> The problem
After finding the line that holds "Where should I click to: Open" below, set down that line and the rest through the final one exactly, leaving the pictures out.
━━ The input ━━
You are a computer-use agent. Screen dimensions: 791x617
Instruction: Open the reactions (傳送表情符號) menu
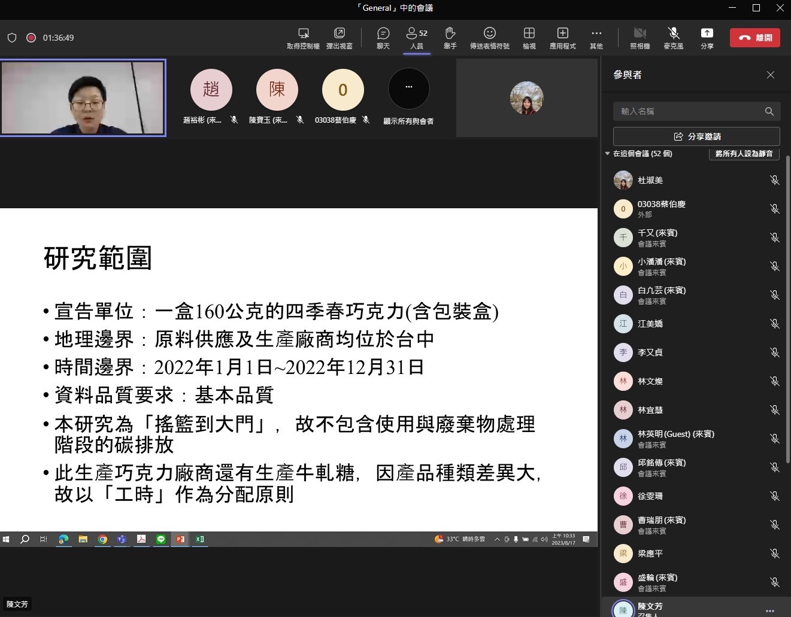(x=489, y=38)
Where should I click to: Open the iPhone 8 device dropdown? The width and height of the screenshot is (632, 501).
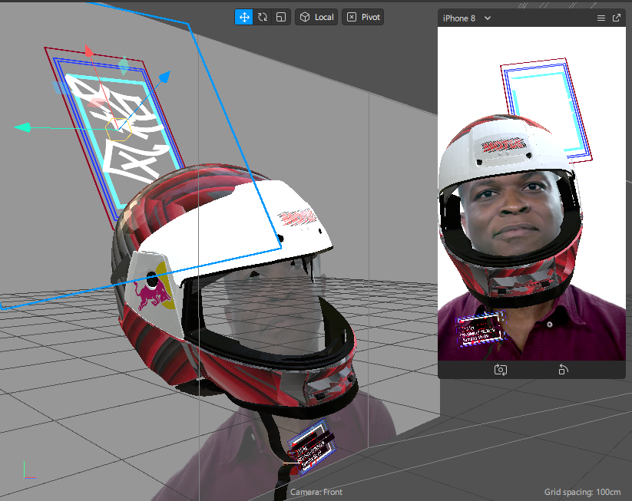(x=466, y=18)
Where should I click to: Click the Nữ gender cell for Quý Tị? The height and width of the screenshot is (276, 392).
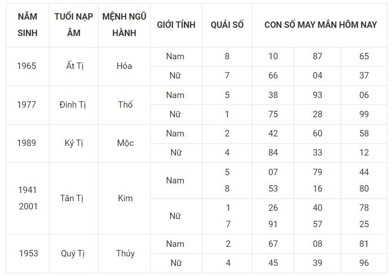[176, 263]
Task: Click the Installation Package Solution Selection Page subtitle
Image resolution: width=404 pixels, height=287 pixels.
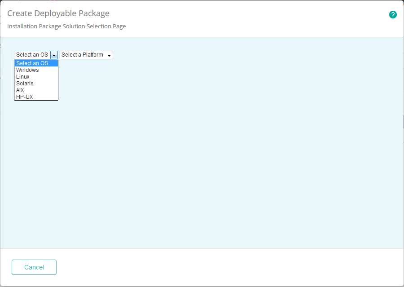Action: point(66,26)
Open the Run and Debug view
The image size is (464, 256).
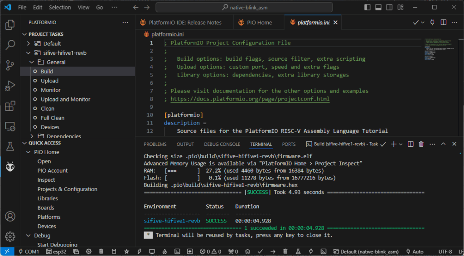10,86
━━━
> Written solution
Where should I click to: Open the iPhone 8 device dropdown? The width and height of the screenshot is (632, 501).
(x=466, y=18)
Where should I click to: Click the Nữ gender cell for Quý Tị? The height and width of the screenshot is (276, 392).
[176, 263]
Task: Click the Installation Package Solution Selection Page subtitle
Image resolution: width=404 pixels, height=287 pixels.
Action: point(66,26)
Open the Run and Debug view
The image size is (464, 256).
10,86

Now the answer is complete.